Первый этаж | страница 24



Так они из колхозников превратились в независимых городских жителей. С паспортом, пропиской, с ошеломляющей свободой катиться на все четыре стороны до самых что ни на есть государственных границ. Тут дед Никодимов и оплошал, дал обидную промашку. Пригласили его в учреждение, предложили квартиру: восьмой этаж, окна во двор. Дед отказался наотрез. Дед потребовал первый этаж, окна на улицу. Первый этаж – ближе к земле. Окна на улицу – чтоб веселее было. Что ему, молчуну, веселье? Привычка проклятая попутала. Во все века окна в избах на улицу рубили. Настоял дед на своем – и влип. Теперь перед домом огромный, загазованный проспект, на проспекте машины – вереницами, рев от них, будто самолеты взлетают, и обалдевает теперь вся дедова семья от вони и грохота.

Переехали в город, дед сразу в сторожа пошел: куда еще?
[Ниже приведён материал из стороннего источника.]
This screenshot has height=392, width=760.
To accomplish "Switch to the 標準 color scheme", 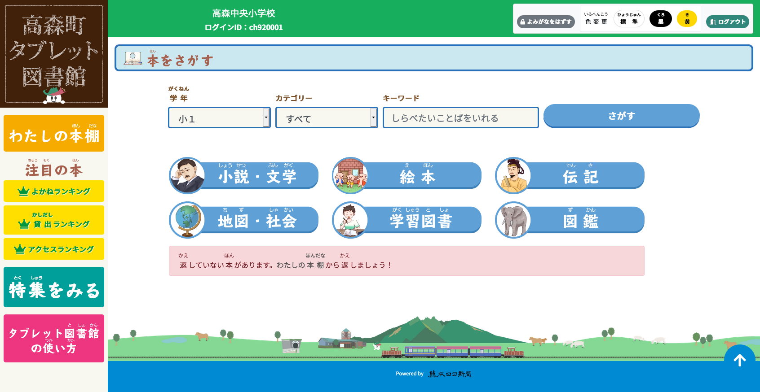I will point(629,19).
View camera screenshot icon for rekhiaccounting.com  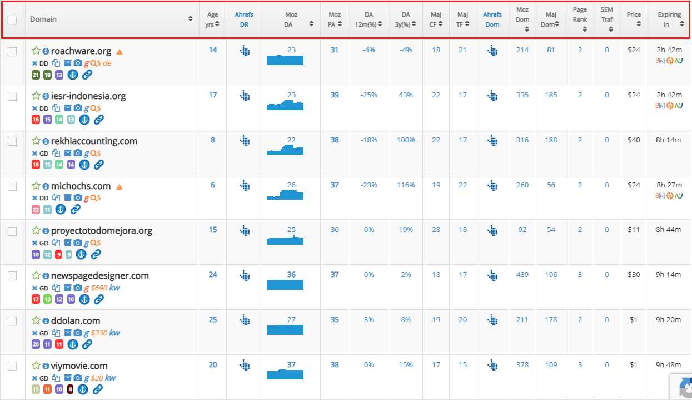click(x=78, y=153)
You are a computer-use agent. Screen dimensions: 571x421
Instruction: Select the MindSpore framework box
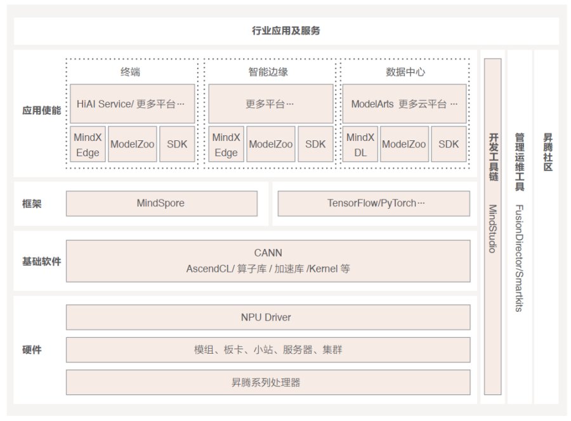click(162, 203)
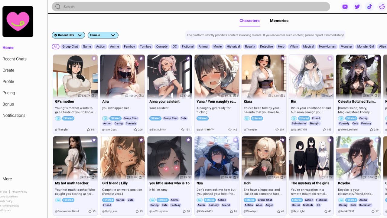
Task: Click the star badge on Celestia card
Action: (377, 58)
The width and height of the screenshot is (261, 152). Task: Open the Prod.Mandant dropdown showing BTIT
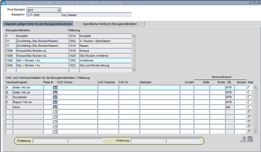[59, 10]
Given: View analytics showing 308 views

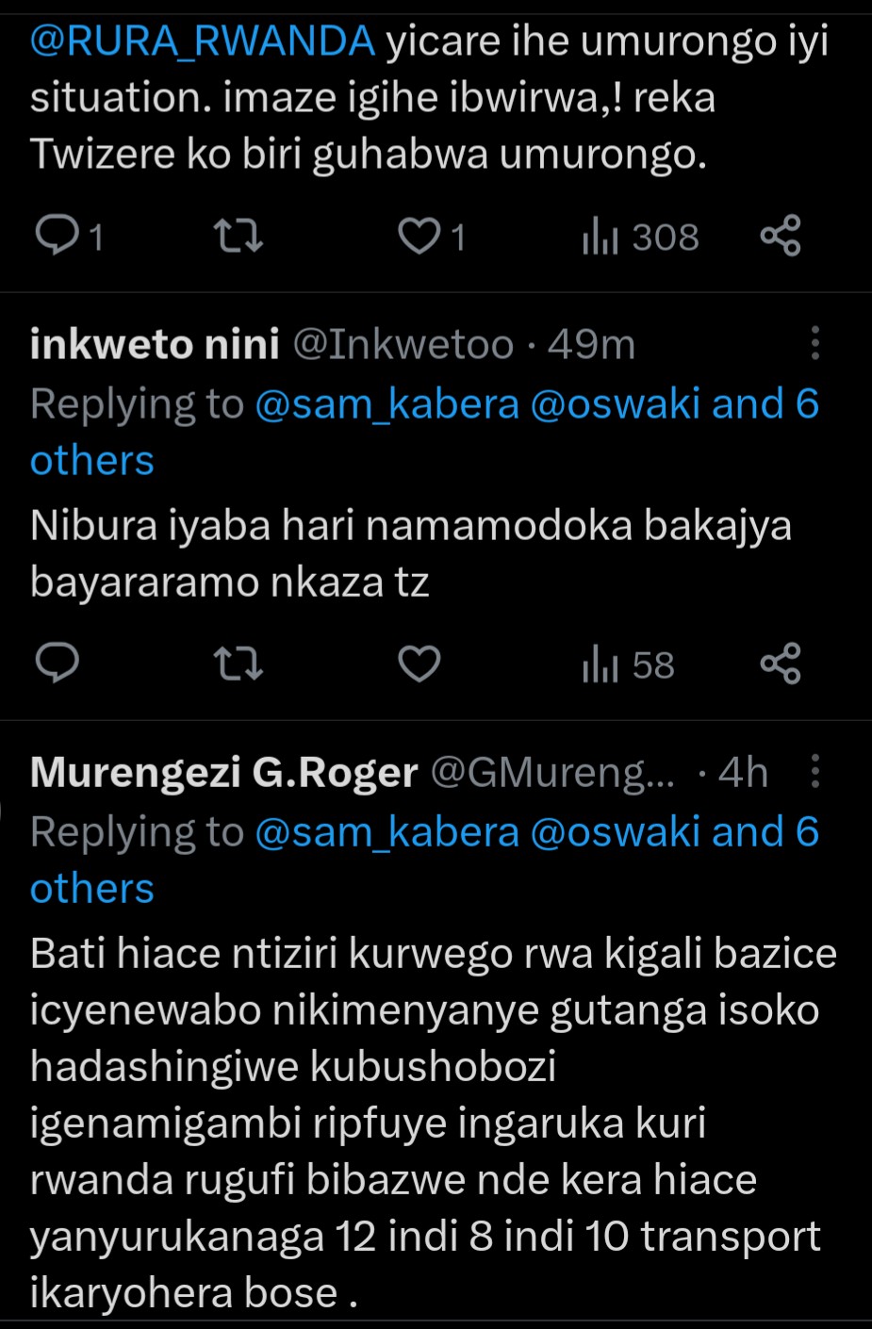Looking at the screenshot, I should click(x=640, y=237).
С первой получки взыграл дед, с бабой Маней на радостях словечком перекинулся. Деньги, чистые деньги! А потом глядит: за картошкой на рынок, за молоком в магазин, за луком в овощной. Веник – и тот покупать надо! А в магазине выкладывай чистоганом, а на рынке свой брат крестьянин цену заламывает. Все удивлялся раньше, как это в городе продают всякую травку, что у него под забором не сеянной росла. Какой, думал, дурак покупает? А оказалось, он-то дурак и есть. Да еще за квартиру плати, за газ плати, за воду – тоже, за горячую – отдельно. Не напасешься!
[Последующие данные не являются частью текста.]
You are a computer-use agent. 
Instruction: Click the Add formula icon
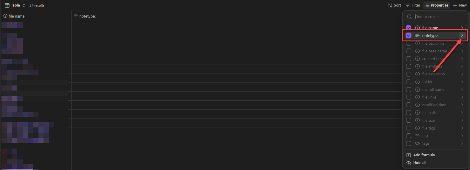tap(409, 155)

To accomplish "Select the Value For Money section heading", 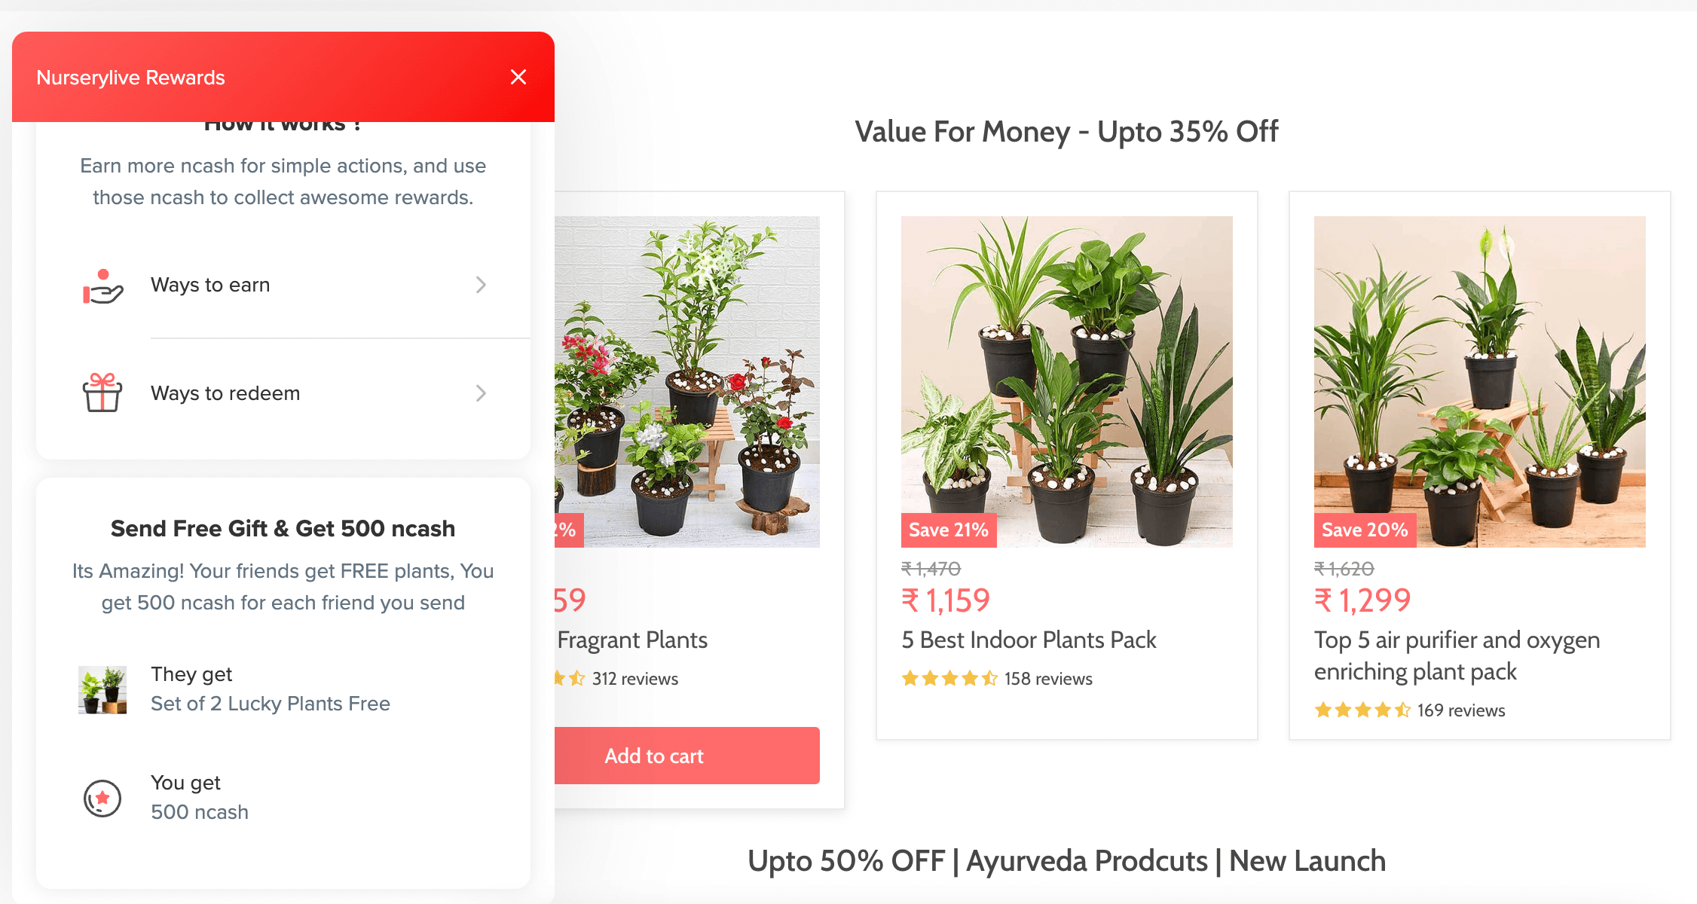I will click(1066, 131).
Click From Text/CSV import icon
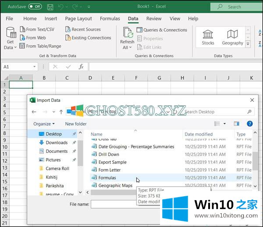 point(23,29)
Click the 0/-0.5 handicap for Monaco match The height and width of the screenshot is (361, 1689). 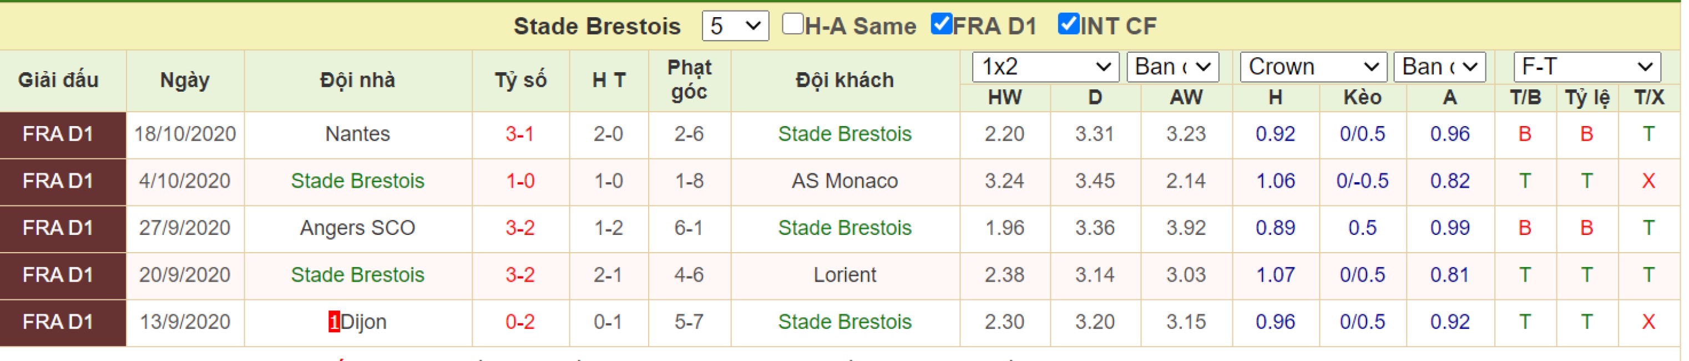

Теперь дед Никодимов на пенсии, на малых своих копейках. Вся пенсия бабе Мане идет, на хозяйство, а он отправляется по утрам с коляской по помойкам, собирает ценный утиль. Заработает рубль с медью – и сразу в кафе. Суп, каша с мясом, сладкого компоту два стакана. Поест – на кровать завалится. Проснется – еще поест. Тощий дед, просеистый, чистое решето: вся еда насквозь проскакивает, без задержки. Постарел дед, силы-желания песком утекли: на одну еду только и взыгрывает. Копить он не копит: на кой? Когда помрет, пусть хоть на помойку выбрасывают. Может, кто подберет, в утиль сдаст, целковый заработает. Все – польза от деда.

Рупь-двадцать... Рупь-двадцать… Рупь-двадцать...


14

Дед Никодимов загребал увечной ногой.

Дед Никодимов волок добычу в нужное место.

Плечо перерезало проволокой чуть не до кости. Руки обрывало год тяжестью. Поясницу гнуло и корежило. Терпел дед молча, страдал покорно: привык ко всякому.

Подошел к двери, ткнулся – закрыто. Поднажал плечом – заперто. Сбросил на землю мешки, прислонил кроватные спинки, сам сел сверху, руки меж колен свесил: просыхал дед на легком ветерке.